All living things die. If a city is to be regarded in any sense as a living system, then it too will have a lifespan. It may reproduce and continue the essence of its existence even if virtually all trace of its original form is lost. Jericho, for instance, can be dated in several “layers”, but the building up of the layers that archaeologists study doesn’t happen as a set of palimpsests. Everything that went before provides an armature, or the DNA, if you will, on which the new is constructed.
Ecological, biophilic, sustainable—we’re all basically on the same side, and that is important—but some of us remain deeply frustrated by the continual slide towards global ecological collapse and feel compelled to be a little more insistent about the need for much more rapid change. Some extreme discomfort is integral to that proposition. Better to speed that up lest the extreme discomfort get bottled up and explode dangerously—and too late to stop the disaster of global ecological collapse on a +6 degree Celsius planet.
“Ecocity” is an aspirational label. But in the modern world, that has more than one interpretation. For the “true believers” in the idea of making cities that are both measurably and poetically in balance with nature, it encapsulates an enormous amount of meaning and, for them, merely stating the idea of an ecocity implies an agenda for society, culture, economics, and government with a vision and intention for action that stretches indefinitely into the future. For the less committed, it is simply a cynical branding exercise.
Why does any of this matter? Well, if two people are talking about what they think is the same thing and it isn’t—or if they talk about the same things as if they were different, but they’re the same—you have a recipe for confusion and misunderstanding. Terrific if you’re out to scam people, but of no value to any serious efforts to build human habitat for an ecologically healthy future.

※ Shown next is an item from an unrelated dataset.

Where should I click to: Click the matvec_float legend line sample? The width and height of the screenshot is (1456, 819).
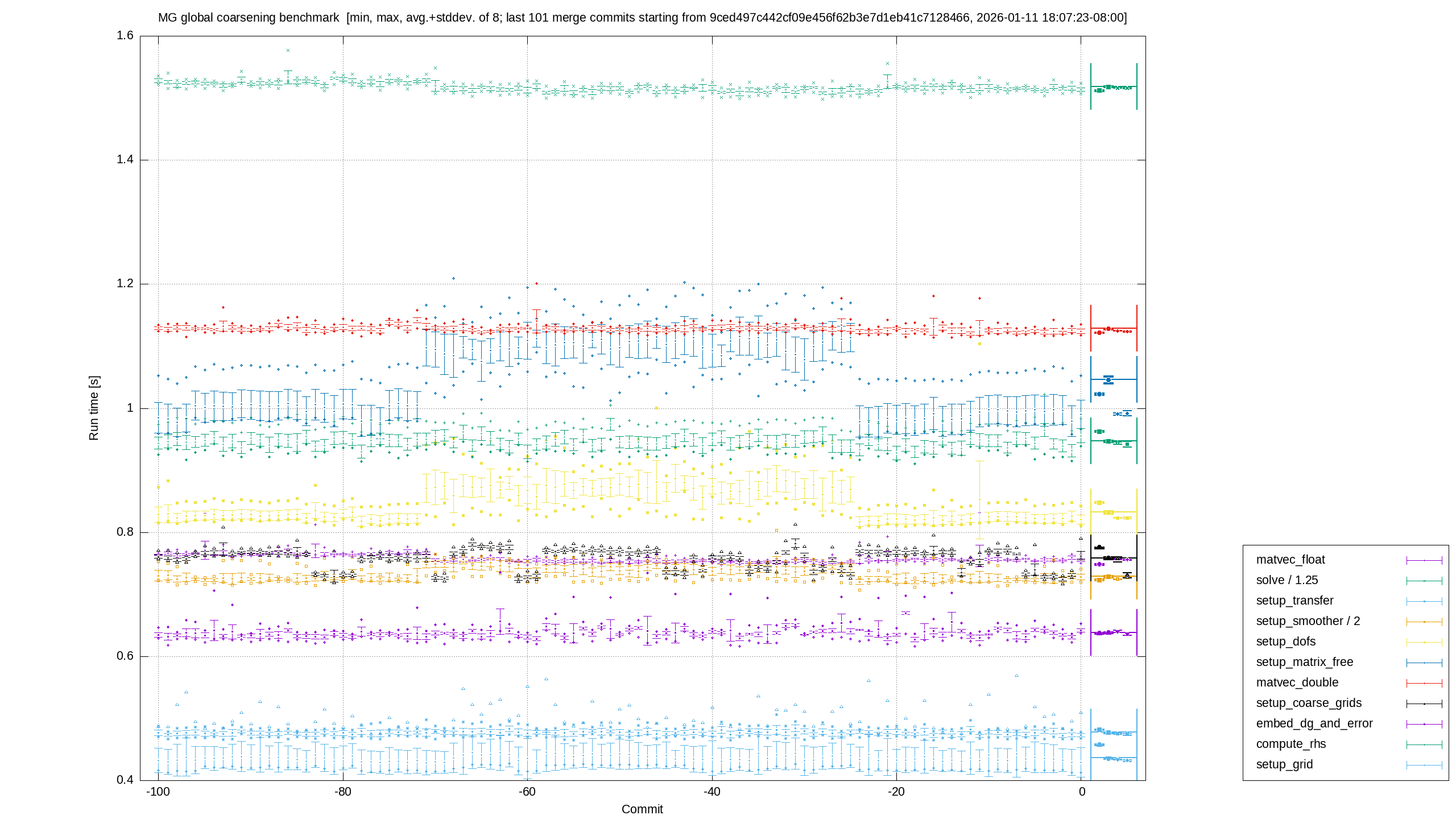coord(1424,560)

To summarise, if there are ecocity definitions that have both vision and practical purpose, which have been debated and tested for over three decades—let’s use them and be critically cautious of anything less. Whilst recognising that a smart, biophilic, or sustainable city may be an ecocity, even an ecopolis, it is clear that there are distinctions and, for clarity at least, they should be acknowledged. After all, cities may boom and bust through lifecycles that transcend empires and politics but—in one form or another—the nature of cities lives on.